Beyond buying a home, financing a college or university teaching can be one of the most expensive investments a person ever makes. As college costs expensive and student loan debt receives increased media attention, it is easy to overlook the unadvertised expenses associated with required university textbooks and other teaching materials, even when pursuing an online degree program.
In fact, the average cost for books is estimated at $1,200 per year for a full-time student – a 74 percent increase in just the past decade.
Her are six considerations to assist online students access, budget for and work well within the changing and potentially expensive landscape of college text books.
Just because your classes are online does not mean the program won’t require traditional textbooks. Dan Darnley, an online Expert of Music Education candidate at SUNY—Buffalo State, says he was stunned when he learned that some of his courses required purchasing physical workbooks or textbooks.
“I assumed all the required resources would be embedded in the LMS,” Darnley says.
Several online programs still need purchasing either printed e-texts or text books. Southern New Hampshire University has an online book store where prospective students or students can browse by course, sell or purchase back books.
The checkout cart adds shipping costs just like Amazon. This is an excellent resource for all online students to use to estimate a text book budget for each class or semester.
Choose textbook format wisely:
Despite research that says students choose traditional print books when cost is not a factor, Darnley says, “As an online student, e-texts are considerably easier to work with than printed textbooks. I would prefer a printed textbook if I was physically attending classes, but as an onliner, I prefer digital.” He says he uses cloud-based storage to have access anywhere to e-texts, assignments, notes, citations, videos, articles and other data.
Inquire about textbook costs prior to enrolling:
Some colleges will factor a textbook allowance into tuition, while some forward-thinking colleges have built textbook expenses directly into a fee.
Ginger Bidell, an instructional designer at Western Governors University, wrote in an email, “To make sure that Western Governors University students have access to all of their learning materials, we charge students a $145 Resource Fee for each and every sixth-month term. This fee covers the use of the online library, e-textbooks, and lots of other learning resources like web-based tutorials, simulations, practice quizzes, simulations, and assignments. Through the online library, students have access to tutorials as well as journals, magazines, newspapers, videos and e-books.”

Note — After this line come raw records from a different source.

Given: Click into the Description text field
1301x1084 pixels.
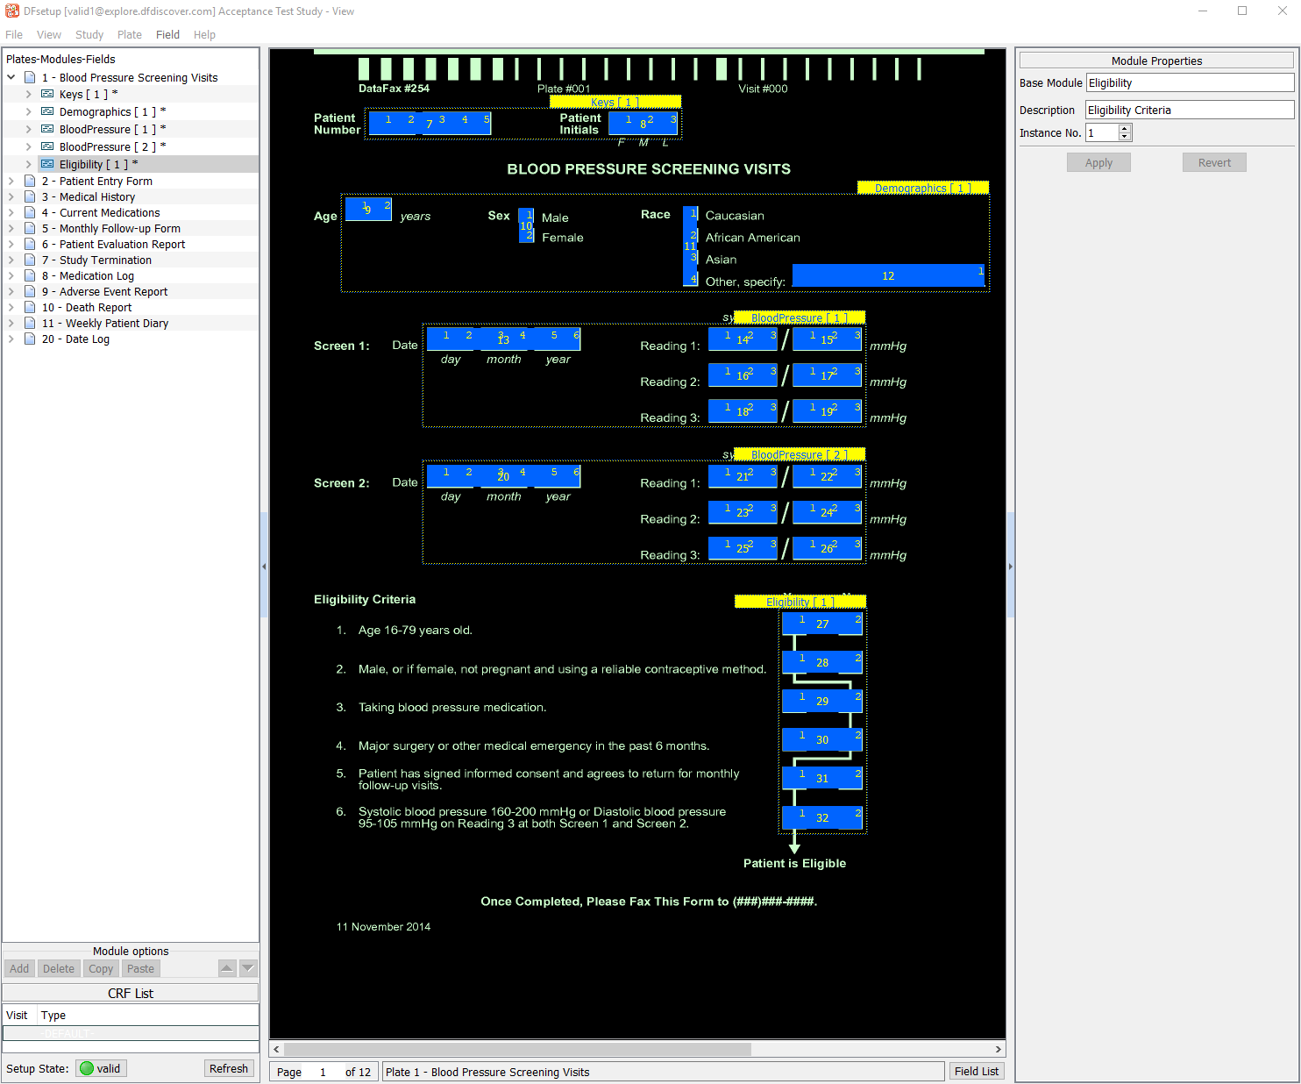Looking at the screenshot, I should (x=1189, y=111).
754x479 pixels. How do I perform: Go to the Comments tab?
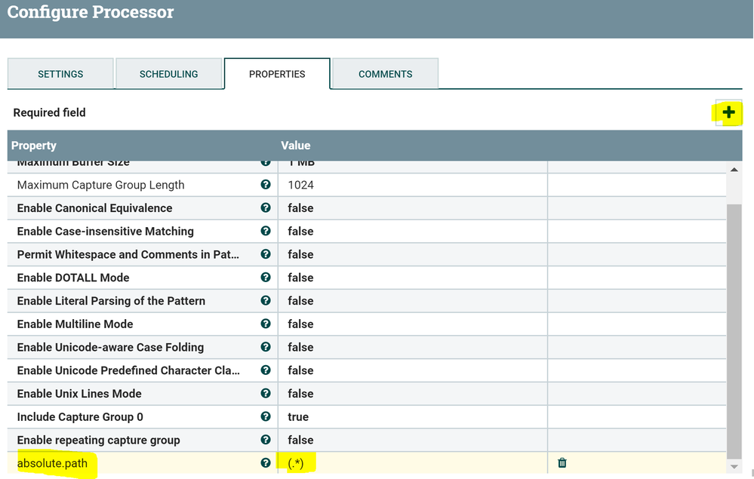(385, 74)
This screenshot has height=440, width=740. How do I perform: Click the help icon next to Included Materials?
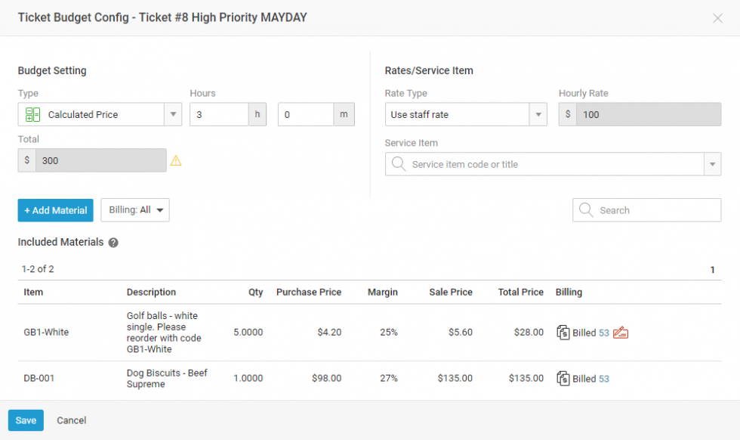coord(113,243)
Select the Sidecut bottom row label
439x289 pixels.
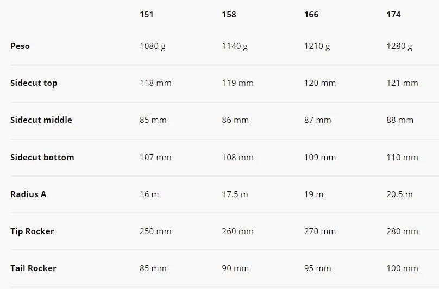42,158
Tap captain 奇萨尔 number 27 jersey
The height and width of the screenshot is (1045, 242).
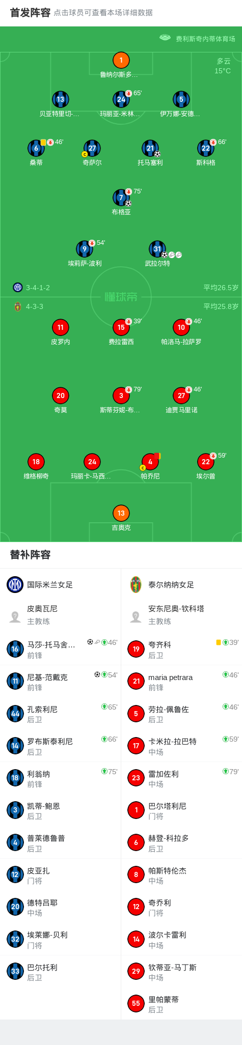pyautogui.click(x=92, y=148)
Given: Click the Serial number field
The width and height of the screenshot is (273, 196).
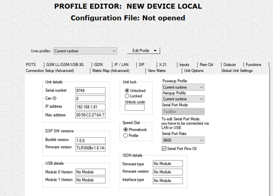Looking at the screenshot, I should pos(90,90).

Leverage open educational resources:
In response to spiraling text book costs, entities such as OpenStax, Lumen Learning, MERLOT II and Saylor Academy provide high-quality, peer-reviewed text books and other learning materials at little or no cost to students. These open educational resources are rapidly gaining favor among faculty and students.

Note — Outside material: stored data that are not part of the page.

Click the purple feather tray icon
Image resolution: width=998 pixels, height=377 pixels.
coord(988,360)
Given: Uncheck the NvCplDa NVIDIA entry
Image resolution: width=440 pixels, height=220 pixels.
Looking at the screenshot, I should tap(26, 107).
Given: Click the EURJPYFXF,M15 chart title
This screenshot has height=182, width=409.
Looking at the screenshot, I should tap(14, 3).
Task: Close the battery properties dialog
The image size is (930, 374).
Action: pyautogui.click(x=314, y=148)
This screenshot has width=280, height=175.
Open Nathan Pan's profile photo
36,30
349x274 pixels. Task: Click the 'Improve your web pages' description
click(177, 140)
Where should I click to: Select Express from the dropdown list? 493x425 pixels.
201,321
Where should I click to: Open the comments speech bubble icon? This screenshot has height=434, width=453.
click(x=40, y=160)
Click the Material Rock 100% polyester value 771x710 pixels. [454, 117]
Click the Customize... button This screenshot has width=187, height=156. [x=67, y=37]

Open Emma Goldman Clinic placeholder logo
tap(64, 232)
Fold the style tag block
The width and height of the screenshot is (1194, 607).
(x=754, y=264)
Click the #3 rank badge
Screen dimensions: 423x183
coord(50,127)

If online courses use open educational resources, students will usually save considerably. It also worth browsing through these curated collections to see if whether you can access some of your recommended or required course readings for free.
Turn to the public or university library for help:
As an online learner, it is worth investigating whether you can place library books on reserve or access library subscription databases – such as JSTOR or Elsevier – online.

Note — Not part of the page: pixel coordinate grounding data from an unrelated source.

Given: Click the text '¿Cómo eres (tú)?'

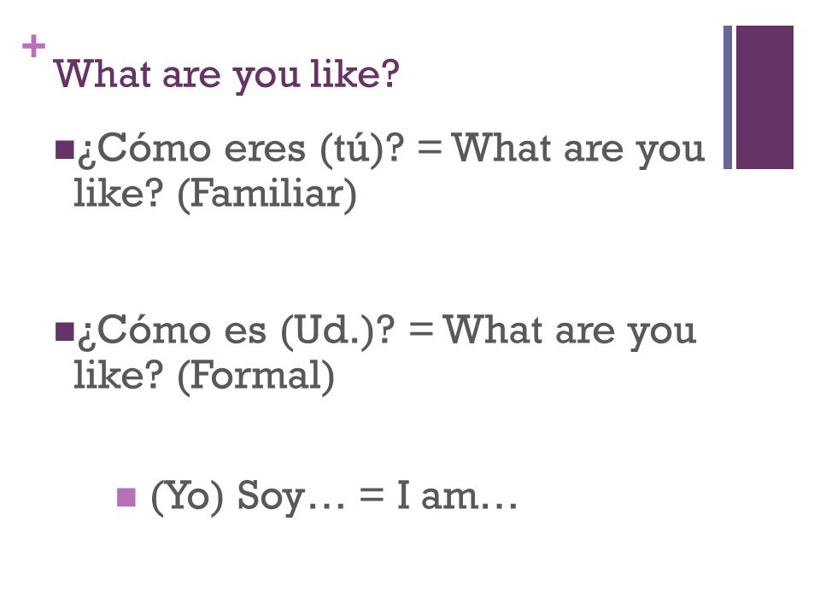Looking at the screenshot, I should [x=242, y=150].
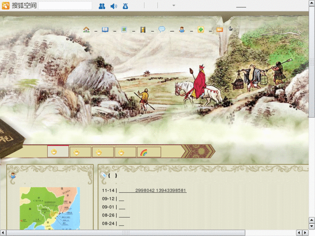
Task: Open the speech bubble messages icon
Action: click(162, 29)
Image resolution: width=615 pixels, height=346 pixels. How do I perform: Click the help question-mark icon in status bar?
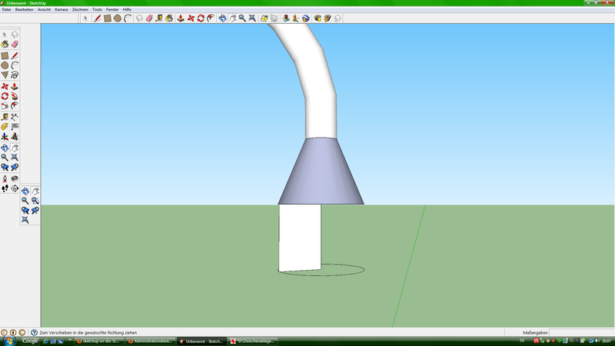(x=33, y=332)
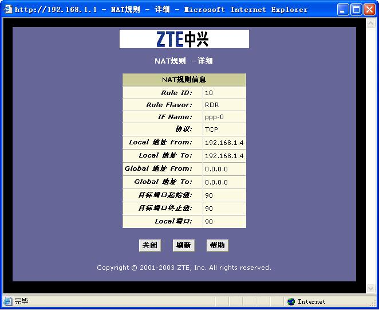Click the Local 端口 value 90
The image size is (379, 310).
(x=209, y=222)
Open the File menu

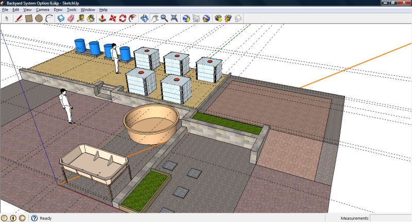[6, 9]

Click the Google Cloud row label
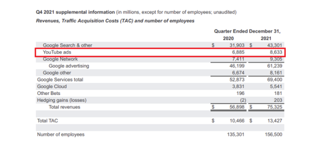click(x=52, y=87)
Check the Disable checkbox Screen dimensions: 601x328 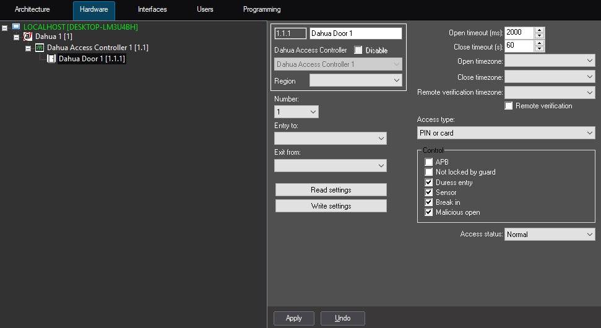coord(358,50)

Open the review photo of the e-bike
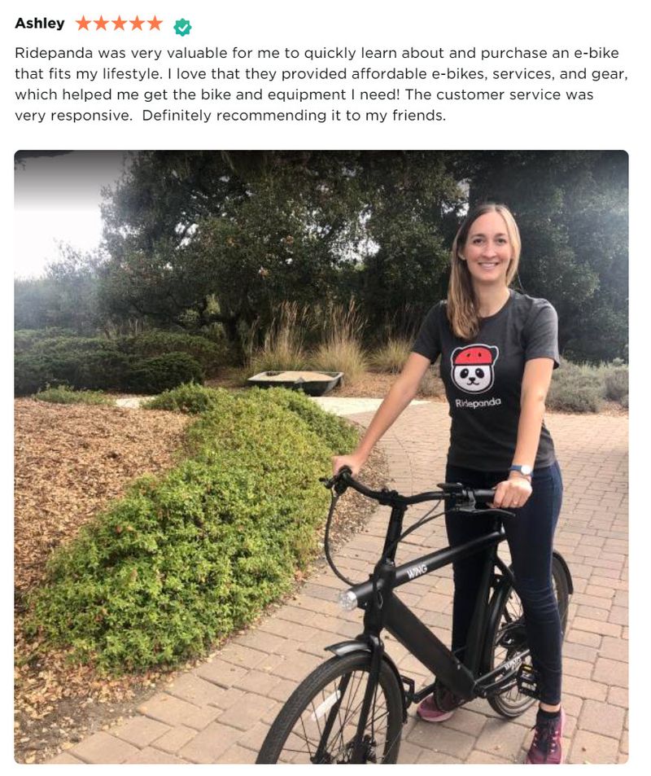pos(321,457)
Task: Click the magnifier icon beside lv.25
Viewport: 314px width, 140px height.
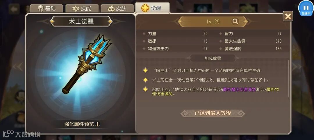Action: (235, 21)
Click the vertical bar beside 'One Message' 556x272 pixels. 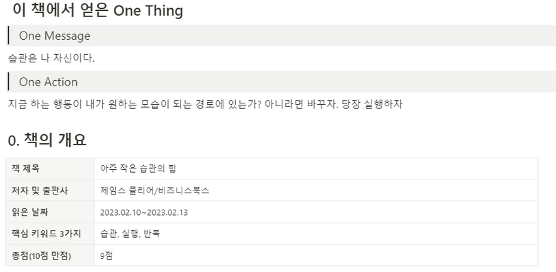8,36
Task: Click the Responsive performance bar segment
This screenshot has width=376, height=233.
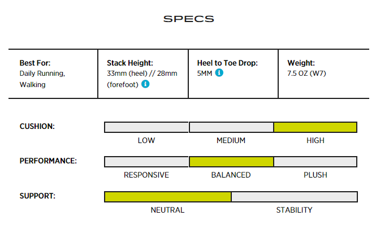Action: [146, 162]
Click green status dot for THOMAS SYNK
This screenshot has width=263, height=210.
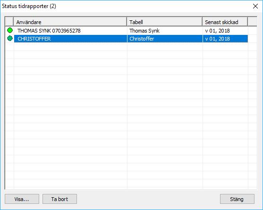(x=10, y=30)
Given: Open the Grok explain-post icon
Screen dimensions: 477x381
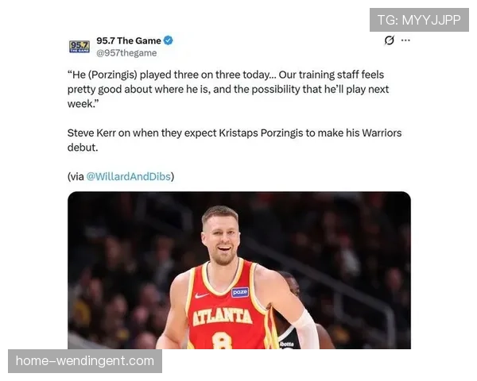Looking at the screenshot, I should tap(389, 40).
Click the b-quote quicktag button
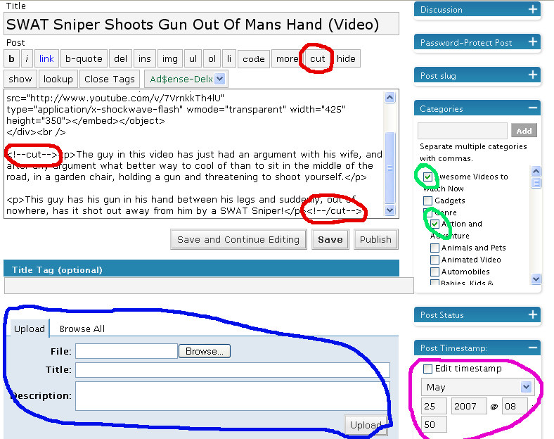Viewport: 554px width, 439px height. (x=84, y=59)
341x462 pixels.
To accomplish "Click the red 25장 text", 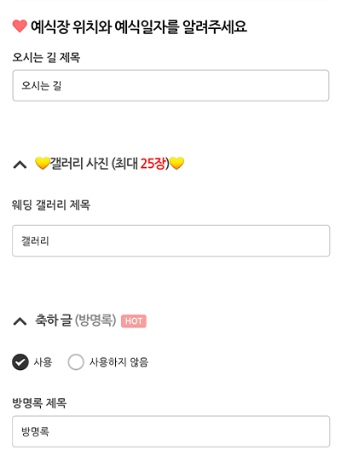I will pyautogui.click(x=153, y=163).
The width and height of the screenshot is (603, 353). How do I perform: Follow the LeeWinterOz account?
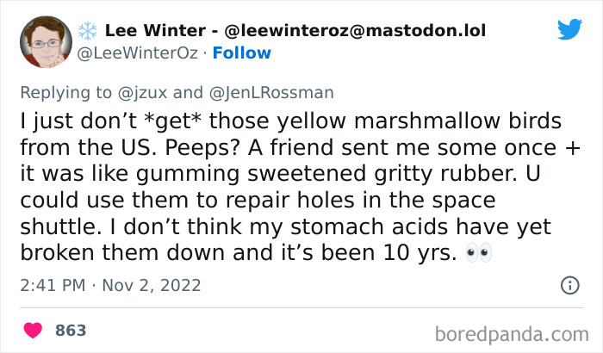tap(241, 53)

Beyond the university library, local public libraries also provide patrons vast databases that are accessible online. A library card may also permit you to access your $300 business text books for free.
Be a shrewd consumer:
Inquire with the college books store about renting instead of purchasing text books. Students can also purchase text books at any book store – not just the college bookstore.
Online students might save money on shipping costs by shopping the local college campus or any other book store, even if they attend a different online university. Also, send mail to the professor prior to the semester to ask if the edition of the textbook actually matters is worthwhile. In some cases, the difference between the older edition and the latest edition is hundreds of dollars.
Last, when selling back printed textbooks after the semester, shop around. Students do not need to sell textbooks back at the store in which they were purchased.
The takeaway: College text books costs can be considerable. While some online programs are regularly working to manage textbook costs, others haven’t yet fully leveraged the learning management system, open education resources and online library databases. Online learners require being informed, planning to manage text book costs and seek and secure the best textbook options available to enable their own success.